22 Oct

Deryn Du, un grand frisson poétique signé Guillaume Sorel

Si son univers graphique avait surpris plus d’un à ses débuts, force est de constater que le temps n’a en rien émoussé le talent de Guillaume Sorel, qui est de retour en ce mois d’octobre avec Deryn Du, un récit à donner la chair de poule… ou de corbeau.

Le ciel est bleu, la mer est calme, et le village, blotti le long de la côte galloise entre le port et les collines, semble être gagné par la torpeur de l’été. Tout paraîtrait paisible, presque figé, s’il n’y avait pas cet attroupement sur la plage : une baleine échouée. Immense. Nauséabonde. Son corps porte les marques de morsures. Des requins ? Visiblement non. Mais alors… quoi d’autre ?

Ce drame n’est que le premier d’une longue série. En l’espace de deux semaines, plusieurs meurtres atroces ont été commis : un homme retrouvé broyé par une créature inconnue, un autre empoisonné par des araignées, et plus troublant encore, un couple piétiné dans son lit par des chevaux.

Un tueur fou ? Une force surnaturelle ? Le village s’inquiète, la police enquête… Et au cœur de cette agitation, une jeune fille aussi mystérieuse qu’insaisissable. Elle s’appelle Deryn…

© Dupuis / Sorel

Impossible de ne pas tomber sous le charme du graphisme de Guillaume Sorel qui, depuis sa première série L’Île des morts — publiée entre 1991 et 1996 aux éditions Vents d’Ouest et régulièrement rééditée en intégrale — nous transporte dans un univers à la fois envoûtant et fantastique.
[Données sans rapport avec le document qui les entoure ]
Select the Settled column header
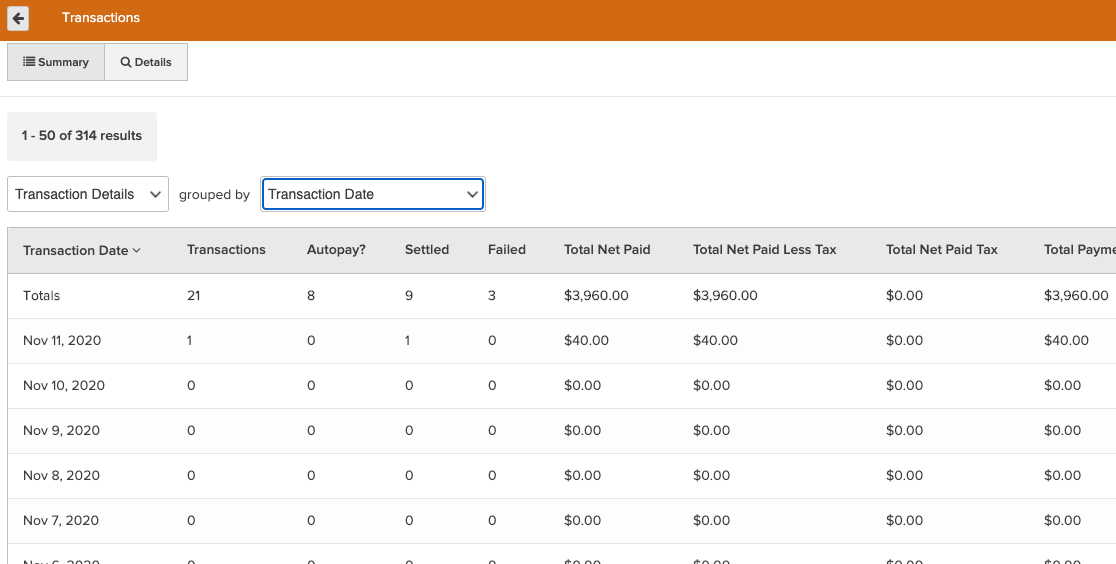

Impossible de ne pas succomber au charme du graphisme de Guillaume Sorel qui, depuis sa première série L’Île des morts— publiée entre 1991 et 1996 aux éditions Vents d’Ouest et régulièrement rééditée en intégrale — nous transporte dans un univers à la fois envoûtant et fantastique.

© Dupuis / Sorel

Cette fois, l’auteur s’est lancé dans une réflexion partagée avec quelques amis du neuvième art : comment faire peur en bande dessinée ? Une vaste question, tant la peur demeure sans doute l’émotion la plus difficile à faire passer dans ce médium.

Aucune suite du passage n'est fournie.